21: A Marine’s Mission

21: A Marine’s Mission

From Chicken Soup for the Soul: My Very Good, Very Bad Dog

A Marine’s Mission

Fun fact: The Boston Terrier, an American breed, is a cross between a white English Terrier and an English Bulldog.

My husband John heard about an older Boston Terrier at the Williamson County Animal Shelter and he was determined to rescue him. The dog had been named “Hard Luck Harley” because he had lost his original owner to the war in Iraq and his second owner to a fatal car crash. John asked no more questions because, being a retired Marine, he believed that you take care of your own. Little did he know that Harley would change his life.

Harley was eleven years old and was in the vehicle during the accident that killed his most recent owner. He and another dog survived. Harley had been injured and had bitten one of the rescuers as they were trying to remove him from the vehicle. As a result, Harley had spent the last two weeks in quarantine. When they brought him out to meet John, he waddled over and then lay at John’s feet. John had never seen such a large Boston Terrier. Harley was a whopping thirty-eight pounds, fifty percent above normal.

John did not see an obese senior dog with a mysterious bump on his backside. He saw a dog that needed a new home to live out his final years. John knew there were medical issues but he didn’t care. On the way home, he took Harley to the vet, Dr. McBride, and was advised that Harley had a perennial hernia, which meant that his intestines were extruding into his pelvic area. Dr. McBride advised John to feed Harley soft foods and make sure that he had daily bowel movements. He also said that Harley wouldn’t live long.

Once John and Harley were home, John began to investigate exactly where Harley had been. He knew the date that Harley had arrived at the animal control facility, so he researched accidents with fatalities on that date. There was only one: Rose Marie Gill. Then John learned that Harley had originally belonged to Rose’s son, Steven Patrick Gill, a United States Marine who had been killed in action on July 21, 2005. John was shocked. Fate had placed a Marine’s dog in his care.

The more John looked, the more information he found. There was a post office in Round Rock named for Steven Gill. He searched for people who had placed messages on Steven’s memorial page and found Karen Cupples, who was Rose’s best friend. She filled in many of the blanks about Harley. Eventually, John even met Steven’s father Bill, who answered more questions.

John got very little sleep in those early days with Harley, who was having nightmares. He would whimper until John curled up on the floor next to him. Of course, that meant that Harley ended up sleeping in our bed.

Harley was seen all over Burnet County and went everywhere John went. Harley had a Facebook page where he gained many friends and helped spread the word that senior dogs need to be rescued, too. As a result, people started opening their hearts to the frosty-faced senior dogs that found themselves in rescues, animal shelters and city pounds. Harley touched many lives and was an inspiration. His friends loved to read about his adventures on Facebook and all of the witty remarks “Harley” made.
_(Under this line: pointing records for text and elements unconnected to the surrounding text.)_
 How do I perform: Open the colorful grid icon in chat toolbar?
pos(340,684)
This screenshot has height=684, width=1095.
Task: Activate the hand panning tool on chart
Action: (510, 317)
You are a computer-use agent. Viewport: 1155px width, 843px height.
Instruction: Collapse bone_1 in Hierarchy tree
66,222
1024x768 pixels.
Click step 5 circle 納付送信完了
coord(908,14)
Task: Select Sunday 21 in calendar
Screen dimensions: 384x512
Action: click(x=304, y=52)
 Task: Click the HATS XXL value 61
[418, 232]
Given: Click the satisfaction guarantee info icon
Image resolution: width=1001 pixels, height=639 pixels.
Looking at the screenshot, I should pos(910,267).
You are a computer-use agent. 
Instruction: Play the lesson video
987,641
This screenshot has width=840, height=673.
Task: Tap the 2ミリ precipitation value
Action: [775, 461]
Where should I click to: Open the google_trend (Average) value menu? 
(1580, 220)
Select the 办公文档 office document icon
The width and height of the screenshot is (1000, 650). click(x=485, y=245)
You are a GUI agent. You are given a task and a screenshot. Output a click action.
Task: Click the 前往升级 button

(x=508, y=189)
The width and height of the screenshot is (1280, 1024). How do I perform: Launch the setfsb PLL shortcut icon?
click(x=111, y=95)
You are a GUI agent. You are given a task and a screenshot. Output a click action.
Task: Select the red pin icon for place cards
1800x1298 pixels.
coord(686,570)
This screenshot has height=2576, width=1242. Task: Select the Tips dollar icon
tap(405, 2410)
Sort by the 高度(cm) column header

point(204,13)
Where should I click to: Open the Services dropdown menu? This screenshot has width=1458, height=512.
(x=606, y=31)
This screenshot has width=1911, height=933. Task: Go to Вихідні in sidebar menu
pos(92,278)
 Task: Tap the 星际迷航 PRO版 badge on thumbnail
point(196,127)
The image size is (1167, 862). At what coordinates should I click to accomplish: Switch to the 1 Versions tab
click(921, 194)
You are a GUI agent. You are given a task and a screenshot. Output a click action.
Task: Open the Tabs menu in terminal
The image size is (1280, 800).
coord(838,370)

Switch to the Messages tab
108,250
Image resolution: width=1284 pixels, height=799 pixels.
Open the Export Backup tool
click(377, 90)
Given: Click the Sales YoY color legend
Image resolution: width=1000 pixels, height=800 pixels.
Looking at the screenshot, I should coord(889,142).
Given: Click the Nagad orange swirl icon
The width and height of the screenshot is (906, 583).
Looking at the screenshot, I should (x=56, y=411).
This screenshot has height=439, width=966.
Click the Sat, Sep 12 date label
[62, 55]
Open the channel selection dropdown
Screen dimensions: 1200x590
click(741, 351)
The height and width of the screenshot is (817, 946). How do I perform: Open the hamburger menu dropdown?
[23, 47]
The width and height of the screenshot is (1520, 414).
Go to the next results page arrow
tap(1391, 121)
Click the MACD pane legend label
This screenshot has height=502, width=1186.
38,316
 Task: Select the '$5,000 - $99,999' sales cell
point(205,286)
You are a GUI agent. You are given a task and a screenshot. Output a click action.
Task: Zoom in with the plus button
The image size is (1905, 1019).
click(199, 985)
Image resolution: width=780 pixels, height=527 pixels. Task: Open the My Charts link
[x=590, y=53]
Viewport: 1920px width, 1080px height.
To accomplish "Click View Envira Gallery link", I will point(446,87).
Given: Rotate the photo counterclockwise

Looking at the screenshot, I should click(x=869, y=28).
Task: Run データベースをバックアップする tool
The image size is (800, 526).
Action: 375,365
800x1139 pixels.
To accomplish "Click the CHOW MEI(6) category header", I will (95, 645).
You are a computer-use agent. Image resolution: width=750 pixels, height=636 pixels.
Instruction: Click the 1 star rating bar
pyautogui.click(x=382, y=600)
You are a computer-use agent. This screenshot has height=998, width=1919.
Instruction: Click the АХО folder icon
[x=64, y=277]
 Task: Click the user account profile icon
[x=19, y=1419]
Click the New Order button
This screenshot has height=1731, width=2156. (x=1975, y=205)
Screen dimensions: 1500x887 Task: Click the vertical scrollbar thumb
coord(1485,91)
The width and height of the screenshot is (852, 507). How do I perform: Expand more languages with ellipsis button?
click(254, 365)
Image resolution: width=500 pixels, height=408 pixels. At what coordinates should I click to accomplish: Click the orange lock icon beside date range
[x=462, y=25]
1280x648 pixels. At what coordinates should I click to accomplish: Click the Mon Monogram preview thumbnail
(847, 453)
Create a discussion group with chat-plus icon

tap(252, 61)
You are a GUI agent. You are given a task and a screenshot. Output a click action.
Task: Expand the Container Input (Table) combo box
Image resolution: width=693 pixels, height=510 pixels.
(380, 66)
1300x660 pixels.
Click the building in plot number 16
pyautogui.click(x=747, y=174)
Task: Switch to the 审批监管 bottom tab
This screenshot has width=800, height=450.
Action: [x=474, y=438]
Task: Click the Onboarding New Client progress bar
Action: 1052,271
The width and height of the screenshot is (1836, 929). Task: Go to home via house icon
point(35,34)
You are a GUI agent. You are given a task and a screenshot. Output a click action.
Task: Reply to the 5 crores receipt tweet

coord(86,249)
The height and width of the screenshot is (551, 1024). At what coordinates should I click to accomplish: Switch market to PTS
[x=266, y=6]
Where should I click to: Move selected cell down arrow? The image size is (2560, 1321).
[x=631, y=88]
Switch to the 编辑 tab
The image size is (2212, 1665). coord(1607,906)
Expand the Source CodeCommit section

Sadly, on February 12th, Harley went on his last patrol. John was lost without his sidekick. Harley’s Facebook friends were also shocked. John decided to memorialize Harley with a tattoo. He visited American Gypsy Tattoo in Marble Falls, Texas, and met the owner, Dave Justice, also a Marine. Dave picked a picture of Harley from his Facebook page and then designed a tattoo of Harley that was so lifelike it took John’s breath away. American Gypsy made a video of the tattoo and the moving story of a man and his dog. The video can be found on YouTube by searching for “Sarge Harley.”

As John grieved, he didn’t know that he was going to rescue another Boston Terrier and also create a non-profit organization to keep rescuing dogs. The Sarge Harley Memorial Fund was born, and already it has met with great success on Facebook. An auction was held to kick off the organization, and $700 was raised in just a week to help pay medical bills for a Boston Terrier named Tulu that had begun having seizures and was in need of testing and medication. Money has been donated toward the purchase of a wheelchair for a little pug, medical treatment for a little Boston Terrier in Dallas with a severe skin problem, and even a little dog in California that needed emergency surgery to remove an eye.

A new Boston Terrier rescue named Recon has joined our family now. John was floored to discover that Recon was born on July 21st, the anniversary of Steven’s death. To make it an even bigger coincidence, Steven Gill was a Recon Marine. Recon may not be Harley, but he is working his magic and making himself at home in John’s heart.